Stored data
◆ ◆ ◆ ◆ ◆ ◆ ◆
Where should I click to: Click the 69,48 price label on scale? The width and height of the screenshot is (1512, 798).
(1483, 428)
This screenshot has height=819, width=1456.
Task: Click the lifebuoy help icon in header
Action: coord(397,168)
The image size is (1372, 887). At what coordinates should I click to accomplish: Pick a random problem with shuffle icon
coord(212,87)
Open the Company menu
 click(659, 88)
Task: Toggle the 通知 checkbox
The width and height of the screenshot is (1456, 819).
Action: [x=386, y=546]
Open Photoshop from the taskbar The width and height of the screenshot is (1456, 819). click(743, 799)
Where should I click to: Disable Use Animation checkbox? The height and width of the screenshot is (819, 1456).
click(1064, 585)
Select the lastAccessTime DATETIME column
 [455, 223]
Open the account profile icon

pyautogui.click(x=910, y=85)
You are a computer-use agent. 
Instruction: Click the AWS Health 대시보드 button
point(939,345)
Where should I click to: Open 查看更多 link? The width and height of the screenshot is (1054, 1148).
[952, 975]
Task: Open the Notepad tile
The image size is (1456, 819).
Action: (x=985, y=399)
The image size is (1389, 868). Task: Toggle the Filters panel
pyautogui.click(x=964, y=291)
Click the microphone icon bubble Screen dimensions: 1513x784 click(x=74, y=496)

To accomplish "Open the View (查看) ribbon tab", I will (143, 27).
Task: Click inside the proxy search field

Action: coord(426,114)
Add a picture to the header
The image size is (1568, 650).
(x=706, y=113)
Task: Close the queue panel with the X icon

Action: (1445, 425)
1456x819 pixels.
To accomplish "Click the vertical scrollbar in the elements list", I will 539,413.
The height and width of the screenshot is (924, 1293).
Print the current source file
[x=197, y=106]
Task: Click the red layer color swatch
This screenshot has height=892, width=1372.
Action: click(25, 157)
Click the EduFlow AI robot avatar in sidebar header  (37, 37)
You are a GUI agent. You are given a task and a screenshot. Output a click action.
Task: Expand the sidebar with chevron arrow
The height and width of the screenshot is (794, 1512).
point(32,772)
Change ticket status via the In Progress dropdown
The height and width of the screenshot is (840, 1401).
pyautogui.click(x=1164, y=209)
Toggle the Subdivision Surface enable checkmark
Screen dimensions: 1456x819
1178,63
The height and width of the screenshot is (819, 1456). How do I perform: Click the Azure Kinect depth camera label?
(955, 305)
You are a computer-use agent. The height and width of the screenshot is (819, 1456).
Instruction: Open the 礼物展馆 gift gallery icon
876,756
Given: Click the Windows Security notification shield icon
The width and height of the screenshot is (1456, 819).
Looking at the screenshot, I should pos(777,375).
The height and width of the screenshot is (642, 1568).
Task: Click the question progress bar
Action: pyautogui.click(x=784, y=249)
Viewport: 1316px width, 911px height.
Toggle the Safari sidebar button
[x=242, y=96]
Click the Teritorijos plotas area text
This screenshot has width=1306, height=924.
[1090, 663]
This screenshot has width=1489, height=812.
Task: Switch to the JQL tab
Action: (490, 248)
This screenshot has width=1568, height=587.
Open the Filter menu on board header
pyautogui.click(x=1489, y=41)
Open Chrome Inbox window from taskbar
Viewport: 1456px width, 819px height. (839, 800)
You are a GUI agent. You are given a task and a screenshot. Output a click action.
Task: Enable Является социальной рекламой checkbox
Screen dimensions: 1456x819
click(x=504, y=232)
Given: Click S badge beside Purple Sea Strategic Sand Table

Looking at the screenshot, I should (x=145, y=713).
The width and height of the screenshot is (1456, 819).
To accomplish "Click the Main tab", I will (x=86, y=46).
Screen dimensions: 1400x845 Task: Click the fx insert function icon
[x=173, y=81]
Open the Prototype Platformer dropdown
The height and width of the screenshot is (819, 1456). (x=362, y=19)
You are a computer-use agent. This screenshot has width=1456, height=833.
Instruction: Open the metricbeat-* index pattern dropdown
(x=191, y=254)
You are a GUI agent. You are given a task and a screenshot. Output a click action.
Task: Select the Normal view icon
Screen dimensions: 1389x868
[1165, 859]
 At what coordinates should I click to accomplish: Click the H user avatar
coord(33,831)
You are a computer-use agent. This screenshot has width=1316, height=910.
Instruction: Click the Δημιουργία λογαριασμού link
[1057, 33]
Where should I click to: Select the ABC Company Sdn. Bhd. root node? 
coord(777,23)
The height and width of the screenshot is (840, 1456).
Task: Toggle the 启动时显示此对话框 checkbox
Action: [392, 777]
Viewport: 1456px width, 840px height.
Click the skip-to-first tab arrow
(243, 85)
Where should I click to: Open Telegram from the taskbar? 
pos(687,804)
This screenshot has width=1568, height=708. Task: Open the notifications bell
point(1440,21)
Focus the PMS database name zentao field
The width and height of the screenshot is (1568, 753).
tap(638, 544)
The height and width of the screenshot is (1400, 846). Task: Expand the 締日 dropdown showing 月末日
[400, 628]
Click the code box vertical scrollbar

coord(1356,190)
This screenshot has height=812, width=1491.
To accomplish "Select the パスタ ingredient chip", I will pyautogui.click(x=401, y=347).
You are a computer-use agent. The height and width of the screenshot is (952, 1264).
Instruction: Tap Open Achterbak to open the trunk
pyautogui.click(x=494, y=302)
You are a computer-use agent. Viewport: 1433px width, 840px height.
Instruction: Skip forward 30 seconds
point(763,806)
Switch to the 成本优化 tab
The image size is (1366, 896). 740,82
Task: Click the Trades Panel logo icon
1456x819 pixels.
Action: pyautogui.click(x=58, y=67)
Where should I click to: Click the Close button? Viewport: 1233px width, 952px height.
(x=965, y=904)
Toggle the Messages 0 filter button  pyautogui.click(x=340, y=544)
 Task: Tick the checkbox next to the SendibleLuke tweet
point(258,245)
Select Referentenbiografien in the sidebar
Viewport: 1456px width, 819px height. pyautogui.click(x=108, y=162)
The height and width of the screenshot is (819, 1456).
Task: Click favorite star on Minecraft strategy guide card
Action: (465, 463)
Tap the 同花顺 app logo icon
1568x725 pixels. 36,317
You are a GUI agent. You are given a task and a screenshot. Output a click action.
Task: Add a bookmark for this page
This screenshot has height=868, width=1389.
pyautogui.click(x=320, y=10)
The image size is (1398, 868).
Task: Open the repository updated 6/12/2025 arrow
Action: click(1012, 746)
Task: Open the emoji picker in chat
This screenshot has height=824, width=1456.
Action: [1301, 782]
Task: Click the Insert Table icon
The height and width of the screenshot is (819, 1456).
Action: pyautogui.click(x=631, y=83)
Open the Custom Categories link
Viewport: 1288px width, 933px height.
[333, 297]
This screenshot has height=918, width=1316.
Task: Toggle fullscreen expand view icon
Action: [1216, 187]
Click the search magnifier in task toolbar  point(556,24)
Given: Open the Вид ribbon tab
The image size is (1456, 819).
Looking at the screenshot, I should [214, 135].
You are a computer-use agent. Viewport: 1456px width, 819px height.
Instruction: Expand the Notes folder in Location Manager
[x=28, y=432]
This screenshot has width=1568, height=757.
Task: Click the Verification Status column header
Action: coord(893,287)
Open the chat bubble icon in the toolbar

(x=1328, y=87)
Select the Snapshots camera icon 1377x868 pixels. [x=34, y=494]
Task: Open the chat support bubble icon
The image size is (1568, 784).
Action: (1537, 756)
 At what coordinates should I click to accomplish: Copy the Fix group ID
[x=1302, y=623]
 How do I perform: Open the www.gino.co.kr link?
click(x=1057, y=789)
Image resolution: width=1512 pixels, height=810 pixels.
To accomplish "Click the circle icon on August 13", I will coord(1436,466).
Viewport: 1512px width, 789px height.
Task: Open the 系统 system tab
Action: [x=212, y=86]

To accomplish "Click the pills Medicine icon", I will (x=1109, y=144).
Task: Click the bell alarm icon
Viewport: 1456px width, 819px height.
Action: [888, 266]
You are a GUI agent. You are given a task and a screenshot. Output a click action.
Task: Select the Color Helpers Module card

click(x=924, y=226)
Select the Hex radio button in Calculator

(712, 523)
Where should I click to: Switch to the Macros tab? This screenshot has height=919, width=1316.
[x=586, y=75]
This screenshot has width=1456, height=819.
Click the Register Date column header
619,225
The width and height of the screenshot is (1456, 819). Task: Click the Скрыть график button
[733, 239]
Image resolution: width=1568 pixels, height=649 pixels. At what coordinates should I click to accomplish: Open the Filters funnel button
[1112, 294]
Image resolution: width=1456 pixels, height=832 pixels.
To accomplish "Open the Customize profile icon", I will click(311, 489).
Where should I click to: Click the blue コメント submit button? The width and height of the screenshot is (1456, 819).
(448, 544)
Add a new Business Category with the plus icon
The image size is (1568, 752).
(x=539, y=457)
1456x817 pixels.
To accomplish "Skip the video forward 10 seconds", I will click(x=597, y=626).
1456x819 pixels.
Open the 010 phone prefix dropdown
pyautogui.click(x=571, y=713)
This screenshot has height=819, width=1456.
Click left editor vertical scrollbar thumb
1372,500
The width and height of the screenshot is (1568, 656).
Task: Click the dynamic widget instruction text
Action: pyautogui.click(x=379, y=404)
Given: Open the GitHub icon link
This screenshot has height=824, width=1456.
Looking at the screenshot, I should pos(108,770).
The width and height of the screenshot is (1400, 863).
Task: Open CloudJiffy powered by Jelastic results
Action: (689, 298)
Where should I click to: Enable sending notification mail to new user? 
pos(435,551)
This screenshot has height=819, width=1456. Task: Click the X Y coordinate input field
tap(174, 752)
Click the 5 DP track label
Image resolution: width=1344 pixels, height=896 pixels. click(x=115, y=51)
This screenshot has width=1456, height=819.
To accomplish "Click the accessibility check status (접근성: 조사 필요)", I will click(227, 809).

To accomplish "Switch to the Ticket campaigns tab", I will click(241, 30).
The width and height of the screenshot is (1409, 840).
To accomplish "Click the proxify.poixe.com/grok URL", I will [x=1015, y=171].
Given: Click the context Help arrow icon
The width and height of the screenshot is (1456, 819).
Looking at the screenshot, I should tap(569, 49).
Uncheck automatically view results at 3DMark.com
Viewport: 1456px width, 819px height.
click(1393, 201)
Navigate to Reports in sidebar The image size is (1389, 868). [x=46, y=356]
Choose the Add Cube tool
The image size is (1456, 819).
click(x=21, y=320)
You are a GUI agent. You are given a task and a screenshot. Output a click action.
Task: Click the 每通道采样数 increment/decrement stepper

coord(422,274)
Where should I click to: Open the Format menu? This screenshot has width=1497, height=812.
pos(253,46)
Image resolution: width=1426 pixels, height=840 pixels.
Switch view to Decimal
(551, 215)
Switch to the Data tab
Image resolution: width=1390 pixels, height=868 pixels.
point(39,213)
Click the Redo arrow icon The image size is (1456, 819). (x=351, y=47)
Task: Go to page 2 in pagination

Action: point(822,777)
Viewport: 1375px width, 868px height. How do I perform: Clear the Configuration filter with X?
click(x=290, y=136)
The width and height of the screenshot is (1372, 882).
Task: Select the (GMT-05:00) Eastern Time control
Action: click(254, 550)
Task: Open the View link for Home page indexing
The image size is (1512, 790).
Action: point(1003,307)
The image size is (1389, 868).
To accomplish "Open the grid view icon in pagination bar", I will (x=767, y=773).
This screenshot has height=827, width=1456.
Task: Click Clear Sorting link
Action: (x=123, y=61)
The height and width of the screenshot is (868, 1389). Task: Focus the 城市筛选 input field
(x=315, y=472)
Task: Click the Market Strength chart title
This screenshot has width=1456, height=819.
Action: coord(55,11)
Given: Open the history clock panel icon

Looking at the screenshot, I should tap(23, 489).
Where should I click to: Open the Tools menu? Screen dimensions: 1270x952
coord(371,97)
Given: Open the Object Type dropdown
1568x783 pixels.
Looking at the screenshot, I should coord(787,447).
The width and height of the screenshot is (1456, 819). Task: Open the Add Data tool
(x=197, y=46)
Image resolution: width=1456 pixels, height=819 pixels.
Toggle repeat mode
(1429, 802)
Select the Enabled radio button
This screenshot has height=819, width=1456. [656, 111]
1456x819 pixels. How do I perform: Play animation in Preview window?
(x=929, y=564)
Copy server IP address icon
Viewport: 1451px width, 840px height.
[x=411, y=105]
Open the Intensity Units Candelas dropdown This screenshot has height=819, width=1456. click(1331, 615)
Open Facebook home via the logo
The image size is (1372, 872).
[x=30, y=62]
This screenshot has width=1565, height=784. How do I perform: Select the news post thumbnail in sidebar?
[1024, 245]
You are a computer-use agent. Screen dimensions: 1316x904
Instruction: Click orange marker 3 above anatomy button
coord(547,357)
◆ ◆ ◆ ◆ ◆ ◆ ◆
▶ _WHAT YOU SHOULD DO_
Where a line of the records has the string "computer", copy that line.

▶ _FINAL ANSWER_
You are a computer-use agent. 
You are a computer-use agent. The height and width of the screenshot is (819, 1456).
You are a computer-use agent. This screenshot has width=1456, height=833.
You are a computer-use agent. This screenshot has width=1316, height=910.
You are a computer-use agent. The height and width of the screenshot is (952, 1264).
You are a computer-use agent. Viewport: 1433px width, 840px height.
You are a computer-use agent. Viewport: 1456px width, 819px height.
You are a computer-use agent. Screen dimensions: 1316x904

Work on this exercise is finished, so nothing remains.